そうなると話はかなり変わってくる、自分が身につけているもの全てが選択肢に入る。
こっちはまだ選ぶのに時間がかかりそうだが、契約した死神の住まいとなる場所はもう決めてある。
それは俺が首にかけてあるこのペンダントだ、これには強大な魔力が込められている・・・このルビーならば問題ないはずだ。

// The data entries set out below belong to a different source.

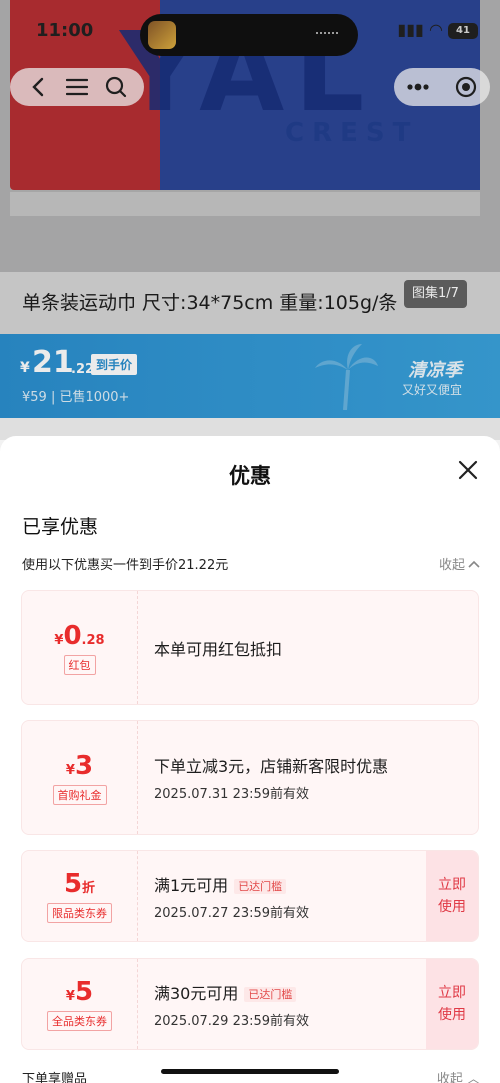 Image resolution: width=500 pixels, height=1083 pixels. Describe the element at coordinates (80, 664) in the screenshot. I see `coupon-type-tag: 红包` at that location. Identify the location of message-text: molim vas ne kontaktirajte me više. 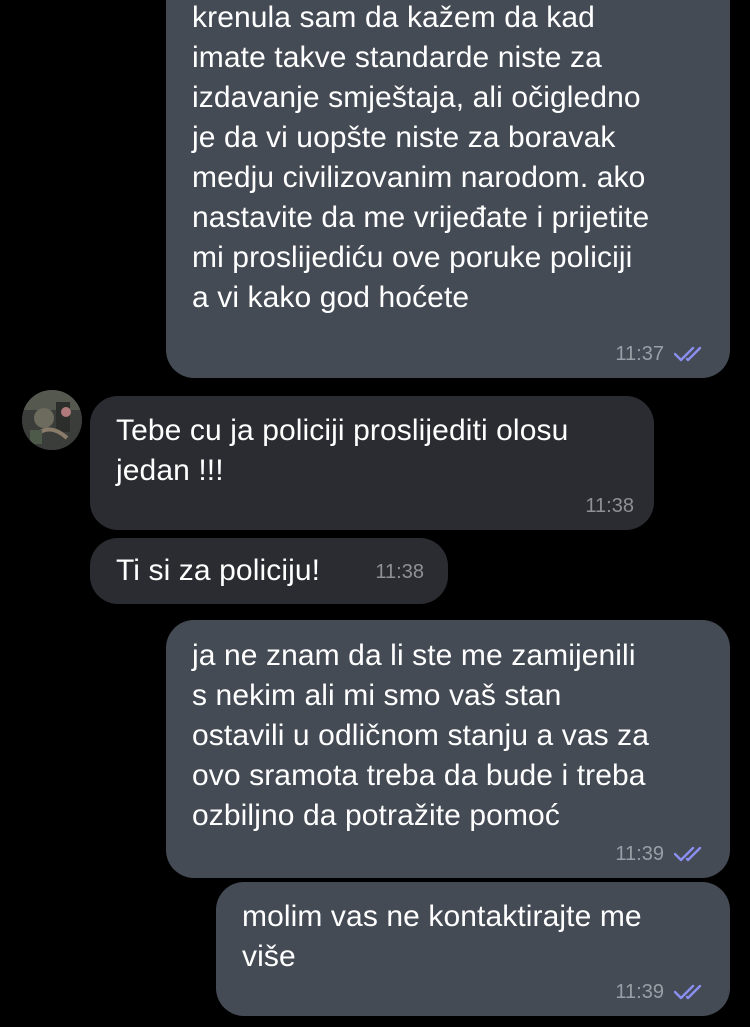
(442, 936).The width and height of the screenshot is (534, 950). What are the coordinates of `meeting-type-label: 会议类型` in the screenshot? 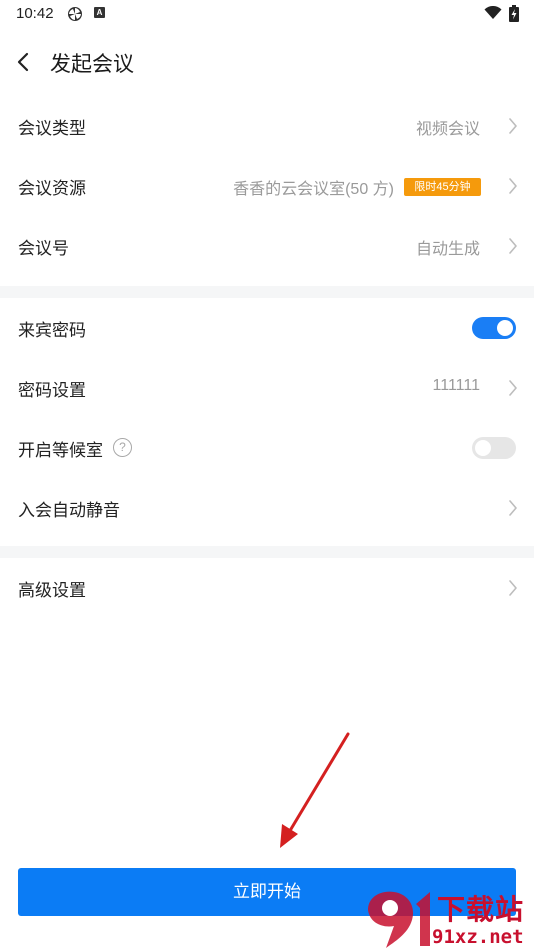 It's located at (52, 128).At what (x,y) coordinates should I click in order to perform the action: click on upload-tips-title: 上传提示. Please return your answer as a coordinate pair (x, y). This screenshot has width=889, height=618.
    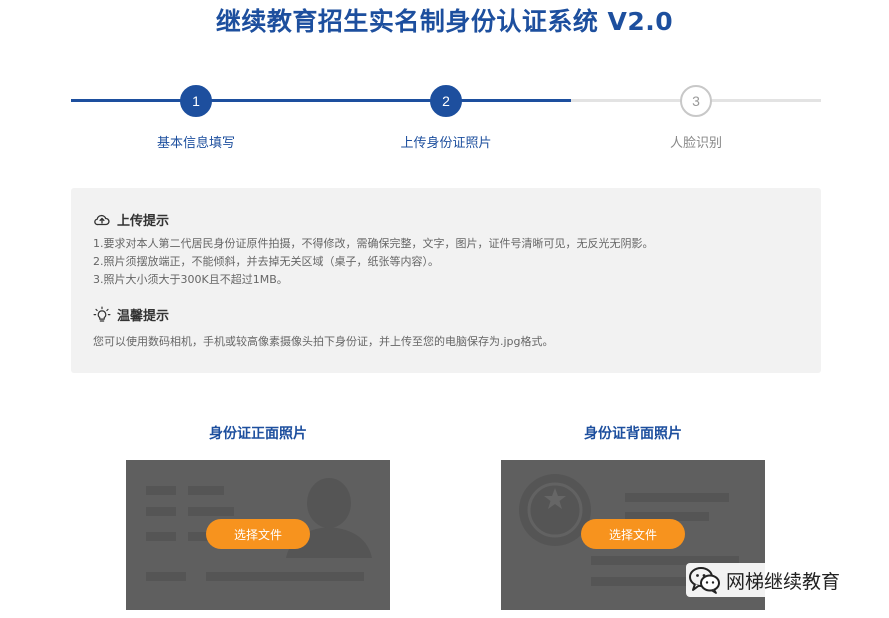
    Looking at the image, I should click on (144, 222). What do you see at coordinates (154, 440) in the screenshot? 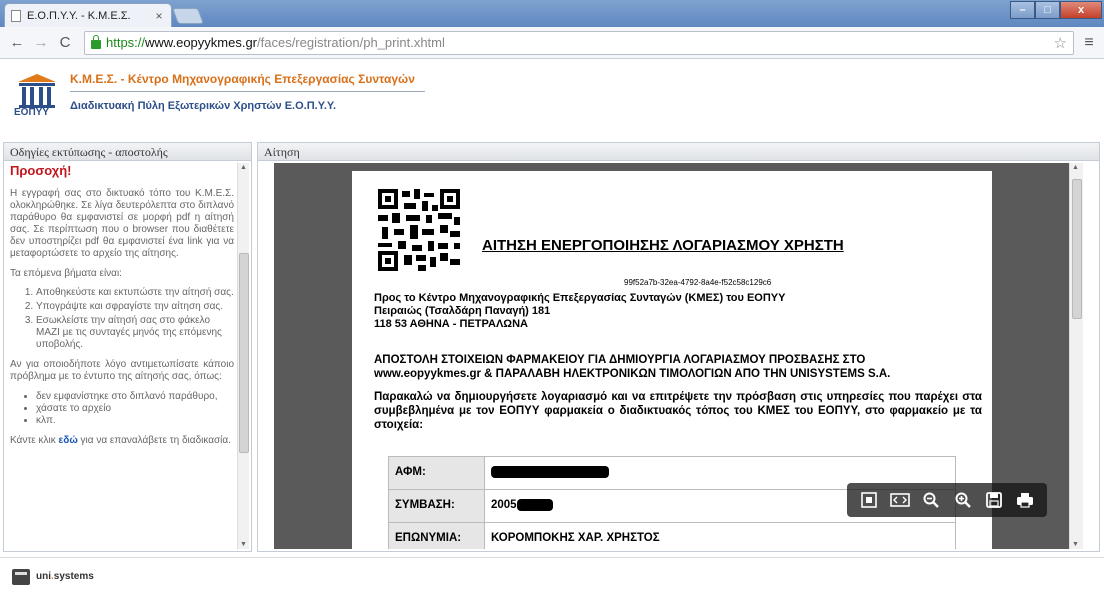
I see `retry-suffix: για να επαναλάβετε τη διαδικασία.` at bounding box center [154, 440].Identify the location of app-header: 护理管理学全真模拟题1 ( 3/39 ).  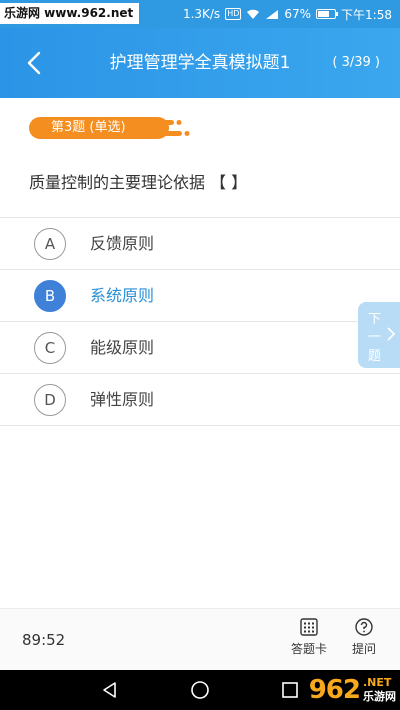
(200, 63).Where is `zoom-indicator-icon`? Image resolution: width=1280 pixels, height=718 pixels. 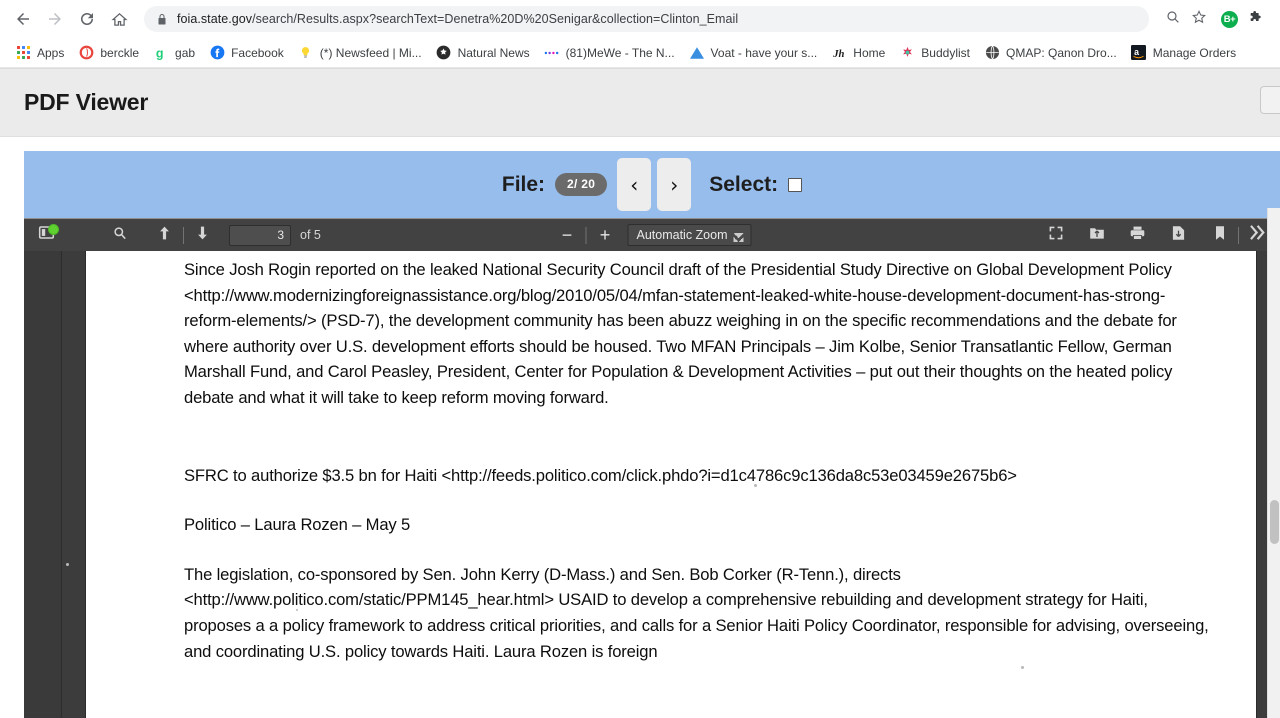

師匠は死神の住まいとなる魔石と媒体をあの杖一つで済ませている。
俺も師匠のようにこのペンダントに全て集約しておくべきか・・・それとも媒体と住処を別けるべきか・・・。
そんな中、師匠自身で地面にぶっ刺したデスサイズを両手で必死に息を切らしながら引き抜いていた。
やっとの思いで鎌を引き抜いた師匠はペンダントの握り締めどちらにすべきか悩んでいる俺にどういう用途で使うのかを質問をする。
「君はこのデスサイズでなにがしたいんだい?」
「師匠・・・質問の意味がよく分からないのですが・・・」
「言葉が足りなかったね・・・えっとさ、デスサイズの形は使用者が考えたものになると言ったのは覚えているかい。あっ、弟子君ちょっと離れていた方が良い。・・・・・・デスサイズにはもう一つある能力があるのさ、それは・・・」
師匠はそう言うとおもむろに鎌が自分の背中に当たりそうになるぐらい身体をねじり水平に構える。
そして・・・コテージの隣に伐採される前は巨木だったことを思わせる高さ60センチほどの丸太目掛けて一気に振り抜く。
先程師匠の鎌捌きを見ていたこともあり、身体の一部のように扱っていたとはいえ・・・あの動きがとろい師匠とは思えない速さで鎌を振り抜いていた。
振った鎌が当たらないように師匠から2メートルほど離れていたにもかかわらず風圧とブォンという風切り音が聞こえる。
師匠はまた鎌を地面に突き刺すといきなり鎌を振り回した理由が分からず、軽くパニックになっている俺に丸太を指差して話しかける。
「弟子君、そこの丸太を見てみると良いさ!!」
師匠に言われるがまま俺は丸太に目を向ける。
丸太がある場所と俺と師匠がいる場所は距離として4メートル以上離れている・・・それなのに丸太は半分ほどの高さになっていた。